My best friend Taylor works at a daycare and has dreams of becoming a doctor. She is also the friend who sends me cute baked goods recipes she’s either made or wants to make.

Bread rolls baked to look like swirly bodied bunnies.
Two bakes cakes, each carved into the number 25. White frosting, strawberies, and little red flags that say "Yum" stuck to the cakes.

My best friend Romann’ is an aviation mechanic and loves his job. While I already find THAT creative, he is also a great photographer, does improv on the side, and has spent the past couple of years teaching himself how to draw.

The inner mechanical workings of a commercial plane.
The inner mechanical workings of a commercial plane.

Those are just a few of my favorite people and a few of their creative hobbies. I am intentionally using the word “hobbies” here because almost all of them truly enjoy their current day job or the ones they’re working toward. Their creative hobbies aren’t the dream. They’re the hobby and only the hobby. Creating doesn’t need to be your full-time job or dream full-time job for you to be a creative.

Contrary to what my online presence might imply, I’m not a full-time creative.

A very large clear plastic bin overflowing with medication bottles in various sizes, shapes, and colors.

Being disabled dominates a large majority of my life. Whether that be from remembering to take my unreasonable number of medications; monitoring my blood sugar levels and gritting my teeth to endure my multi-daily insulin shots; managing my chronic fatigue; and being out of commission due to my chronic back pain, arthritis, and daily body aches… My body is always in some state of disarray, leaving me with no choice but to hot glue it all back together.

Managing my disabilities and taking care of my physical and mental health is my full-time job. Living as long as I can, comfortably, is the dream.

Being a creative and making things is FOR SURE a passion that I prioritize between health responsibilities. That’s a must to keep myself going.

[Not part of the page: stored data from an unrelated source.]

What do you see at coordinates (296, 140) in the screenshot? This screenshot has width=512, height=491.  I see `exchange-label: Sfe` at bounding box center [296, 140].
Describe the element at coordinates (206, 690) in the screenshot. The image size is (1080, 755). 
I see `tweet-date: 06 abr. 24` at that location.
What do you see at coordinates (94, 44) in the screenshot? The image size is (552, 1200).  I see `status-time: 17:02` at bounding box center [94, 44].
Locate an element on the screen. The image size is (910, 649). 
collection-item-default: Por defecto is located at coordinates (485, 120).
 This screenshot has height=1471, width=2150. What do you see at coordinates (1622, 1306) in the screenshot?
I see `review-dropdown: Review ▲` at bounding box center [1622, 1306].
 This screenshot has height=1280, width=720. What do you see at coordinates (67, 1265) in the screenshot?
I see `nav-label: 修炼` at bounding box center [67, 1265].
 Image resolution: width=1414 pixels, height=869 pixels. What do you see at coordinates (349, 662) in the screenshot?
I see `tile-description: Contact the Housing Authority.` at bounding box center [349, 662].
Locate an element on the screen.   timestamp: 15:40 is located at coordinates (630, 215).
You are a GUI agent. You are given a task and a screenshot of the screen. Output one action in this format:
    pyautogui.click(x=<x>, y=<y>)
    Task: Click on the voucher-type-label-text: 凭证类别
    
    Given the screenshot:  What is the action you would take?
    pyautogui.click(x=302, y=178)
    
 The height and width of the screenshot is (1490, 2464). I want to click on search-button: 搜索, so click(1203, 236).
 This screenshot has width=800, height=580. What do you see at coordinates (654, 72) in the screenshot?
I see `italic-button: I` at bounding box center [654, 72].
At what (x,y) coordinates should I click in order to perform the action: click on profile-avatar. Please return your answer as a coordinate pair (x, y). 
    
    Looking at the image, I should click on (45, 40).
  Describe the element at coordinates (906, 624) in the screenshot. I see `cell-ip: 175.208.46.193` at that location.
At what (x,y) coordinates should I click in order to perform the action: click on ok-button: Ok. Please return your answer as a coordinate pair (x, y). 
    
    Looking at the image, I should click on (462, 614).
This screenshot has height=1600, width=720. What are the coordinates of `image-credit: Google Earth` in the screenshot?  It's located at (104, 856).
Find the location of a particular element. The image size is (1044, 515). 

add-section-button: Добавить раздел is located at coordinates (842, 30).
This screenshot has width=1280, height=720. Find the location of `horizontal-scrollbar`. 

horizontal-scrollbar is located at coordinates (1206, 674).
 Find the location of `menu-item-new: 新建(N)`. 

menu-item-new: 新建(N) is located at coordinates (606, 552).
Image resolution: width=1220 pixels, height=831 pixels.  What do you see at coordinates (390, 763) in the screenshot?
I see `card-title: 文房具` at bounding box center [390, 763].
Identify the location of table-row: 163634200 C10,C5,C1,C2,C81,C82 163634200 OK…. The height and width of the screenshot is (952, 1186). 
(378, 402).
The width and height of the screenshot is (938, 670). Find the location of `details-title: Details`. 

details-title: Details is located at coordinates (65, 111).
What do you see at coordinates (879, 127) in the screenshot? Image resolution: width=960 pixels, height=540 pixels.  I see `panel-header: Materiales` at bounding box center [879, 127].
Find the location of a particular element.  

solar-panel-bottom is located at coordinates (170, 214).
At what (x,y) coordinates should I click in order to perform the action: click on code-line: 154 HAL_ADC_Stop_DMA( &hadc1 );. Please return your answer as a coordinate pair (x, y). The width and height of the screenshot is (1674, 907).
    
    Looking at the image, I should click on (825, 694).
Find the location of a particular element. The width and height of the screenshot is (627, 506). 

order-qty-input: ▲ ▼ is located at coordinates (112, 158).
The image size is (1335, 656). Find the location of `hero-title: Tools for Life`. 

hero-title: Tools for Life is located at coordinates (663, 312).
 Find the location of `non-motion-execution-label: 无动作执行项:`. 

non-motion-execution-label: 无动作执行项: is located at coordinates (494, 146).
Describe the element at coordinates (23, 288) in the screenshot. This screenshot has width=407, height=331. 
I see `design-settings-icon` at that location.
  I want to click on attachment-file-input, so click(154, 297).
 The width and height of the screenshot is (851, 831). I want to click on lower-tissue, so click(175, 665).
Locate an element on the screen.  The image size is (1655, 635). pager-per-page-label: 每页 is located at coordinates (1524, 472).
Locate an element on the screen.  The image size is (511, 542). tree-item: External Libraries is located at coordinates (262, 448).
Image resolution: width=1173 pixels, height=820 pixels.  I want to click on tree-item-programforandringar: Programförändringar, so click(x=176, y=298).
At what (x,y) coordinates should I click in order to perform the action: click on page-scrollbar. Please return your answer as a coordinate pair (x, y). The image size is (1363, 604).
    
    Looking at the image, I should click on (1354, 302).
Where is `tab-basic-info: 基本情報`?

Approaching my life and creative journey this way has taken a lot of weight off my shoulders.

When it comes to being an artist there is a lot of pressure to dedicate every waking moment to putting forth this tangible and complete thing that shows off your technical ability. You have to know exactly what you’re doing and what you’re talking about. This can take the fun out of making things because during the process you’re preoccupied with how it will turn out and how folks will perceive it.

Making art can be daunting, but being creative is much more approachable.

Anyone can be creative.

Because to be creative is to make something, which everyone does every day.

I created myself a bowl of cereal today. The way I poured the milk over my honeycombs was ingenious. The ratio of cereal to milk was truly something to marvel at.

Anyone can call themselves a creative if they would like to. And everyone is at least an undercover creative, whether they recognize it or not.

If you want to make being creative a permanent part of your identity, you first gotta realize that it already is.

Think about all the small non-obvious ways you create in your everyday life. Once you recognize those it’ll become easier to take more creative risks.

Go ahead and buy that cheap painting kit and follow that tutorial you saw on TikTok.

Buy those ingredients and make turkey-shaped sugar cookies.

Pull up the notes app on your phone and start typing out your dream from last night, adding extra dialogue here and there.

Most importantly, don’t be over-critical of whatever it is once it’s “done.” It’s not about it being done, it’s about you doing it at all. You’re not making art. You’re simply being creative. And there is no right or wrong way to be creative.

A great man with even greater hair once said, “There are no mistakes…” Then my bald-headed self rudely interrupted and finished, “Only creative experiments!”